Extended Data Fig. 3: RAD52 locates to resected DSBs to prevent their repair in G2-phase BRCA2 mutants.
From: POLθ-mediated end joining is restricted by RAD52 and BRCA2 until the onset of mitosis
a, Diagram of the GFP–RAD52 protein: GFP tag (green), RAD52 self-binding domain (orange), RPA-binding domain (purple), RAD51-binding domain (yellow) and nuclear localization signal (NLS, red). Expression levels of endogenous vs. tagged RAD52 were assessed by immunoblotting. GAPDH was used as loading control. The example immunofluorescence (IF) image shows the variability in GFP–RAD52 expression between different cells (scale bar, 10 µm). For foci analysis, cells with very high or very low GFP–RAD52 expression were excluded. b, Kinetics of γH2AX, RAD51 and GFP–RAD52 foci in G2 HeLa cells stably expressing GFP–RAD52. Cells were labelled with EdU, irradiated with 2 Gy X-rays and EdU− G2 cells were analysed (n = 5 independent experiments, except 0.25 h and 5 h: n = 3 or n = 2 independent experiments, respectively). c, Co-localization studies of RAD52, RAD51, pRPA and γH2AX in G2 HeLa GFP–RAD52 cells. Cells were labelled with EdU, irradiated with 2 Gy X-rays and EdU− G2 cells were analysed (n = 2 independent experiments, except co-localization of RAD52/RAD51: n = 3 independent experiments).

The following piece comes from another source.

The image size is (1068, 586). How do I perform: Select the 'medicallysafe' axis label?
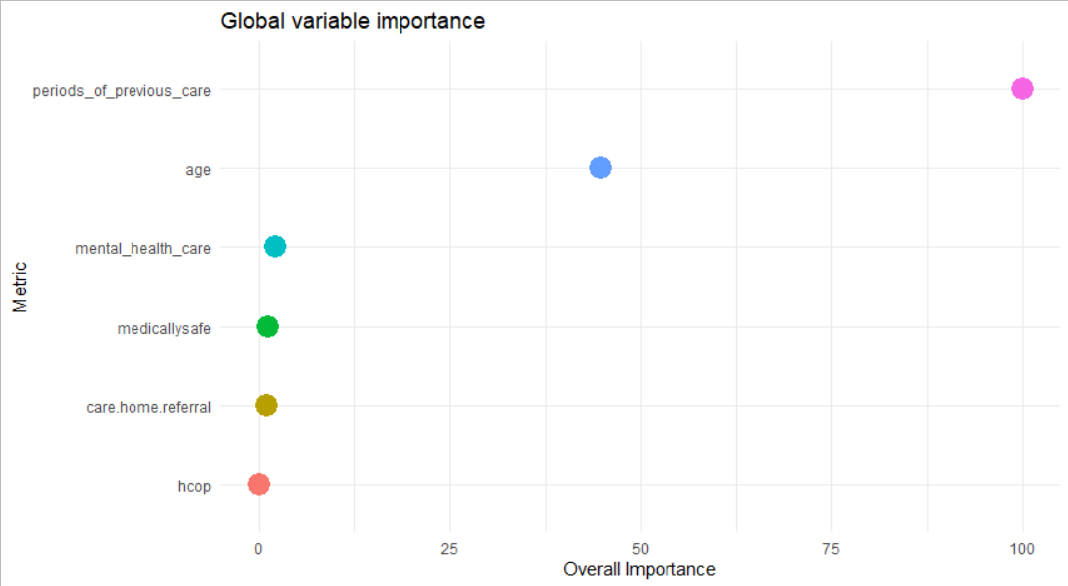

Example IF images are shown in the right panel (scale bar, 5 µm). d, Spontaneous γH2AX foci in S/G2 HeLa cells. Cells were transfected with siRNAs, labelled as in Fig. 1a and EdU−BrdU+ cells were analysed (n = 4 independent experiments). e, γH2AX foci after IR in G2 HeLa cells. Cells were transfected with siRNAs, labelled with EdU, irradiated with 2 Gy X-rays and EdU− G2 cells were analysed (n = 3 independent experiments). f, γH2AX foci after IR in G2 fibroblast cells. Experiment was performed as in (e), but using 82-6 hTERT (WT) cells (n = 3 independent experiments). Data without siBRCA2 are the same as in Fig. 3e. All data show the mean ± s.e.m, except for (b) and the conditions in (c) with n = 2 independent experiments for which only the mean is shown. Individual experiments, each derived from 40 cells (except (c): 20 cells), are shown as dots. *: P < 0.05; ***: P < 0.001, ns: non-significant (One-way ANOVA). The exact P values are provided as source data. Source data are available online.